The Knesset Arrangements Committee convenes to vote on several legislations pushed by Prime Minister Benjamin Netanyahu's Likud faction hours before his mandate to form a government expires at midnight Tuesday.
With the loss of the Mandate, Netanyahu will also lose control over the Arrangements Committee and his political opponents will then be able to promote laws that would block him from future bids to be the prime minister.
Meanwhile, the panel voted to fast-track a bill to authorize illegal settlement outposts in the West Bank. The legislation will be presented before the Knesset plenum vote Wednesday.
The committee also approved fast-tracking a bill that would allow a majority of lawmakers to override Supreme Court rulings.
The bill passed 17 to 15 after Gideon Saar's New Hope party said they will support the proposal.
Likud Whip MK Miki Zohar, who remains at the head of the Knesset committee until midnight, postponed a vote to fast-track an amendment to the elections law so that a vote could be held separately on the identity of the next prime minister in case a new election is called after failing to must a majority to back the motion. Such a law could have significantly increased Netanyahu's chances of re-election.
Zohar also said he would also be advancing the death penalty for terrorists, a law which former Likud ally and Yisrael Beytenu leader Avigdor Liberman tabled four years ago but had not made it out of committee because of Likud's opposition.
The efforts by Likud to advance the bills are seen as an attempt to cause rifts between the parties attempting to present an alternative coalition to Netanyahu's right-wing and religious bloc.
The so-called "coalition for change" was made up of Knesset factions that disagree on ideology but are united on the need to oust Netanyahu.
Likud chose to advance the legislation through the Arrangements Committee and not by tabling them in the plenum in order to expedite the legislative procedure.
Netanyahu was concentrating his efforts to prevent Bennett from joining his opponent's coalition should one be possible.
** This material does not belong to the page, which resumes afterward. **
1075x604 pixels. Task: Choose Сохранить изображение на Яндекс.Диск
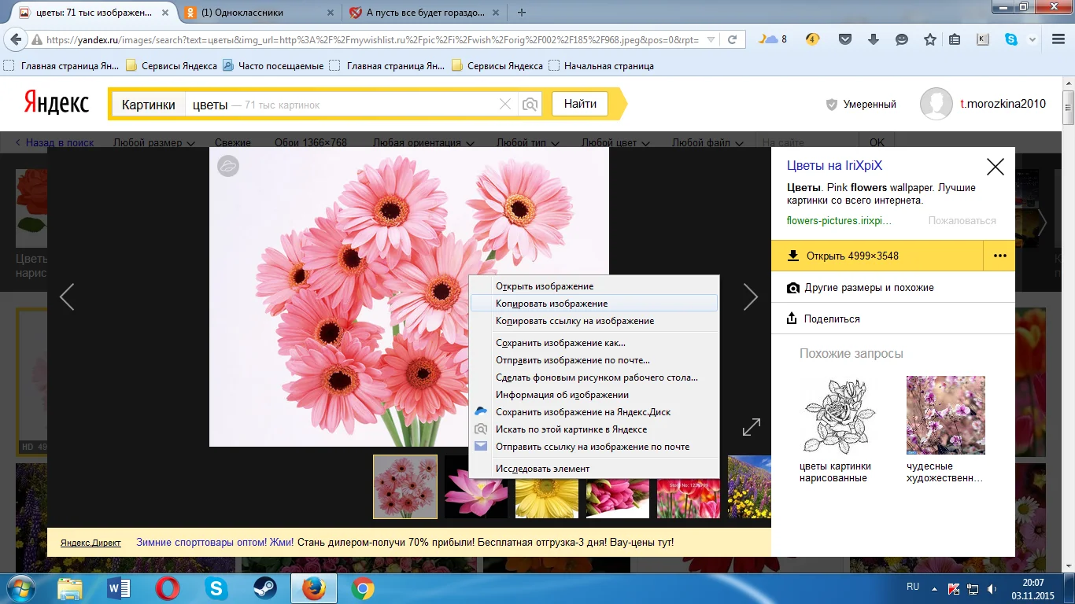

The Yamina leader has consistently negotiated with Likud and the opposing camp and refused to commit himself to either side, despite publicly stating he prefers to see a right-wing government established.
Opposition leader Yair Lapid, from the Yesh Atid Party, said he hoped that he will be tapped by President Reuven Rivlin to attempt to form a coalition if Netanyahu fails to do so by the midnight deadline.
Bennett is also vying for the mandate claiming more members of Knesset including the Likud and the ultra-Orthodox parties would support his efforts, but political observers say Rivlin is unlikely to grant the Yamina leader's wish because his party controls only seven seats in the parliament.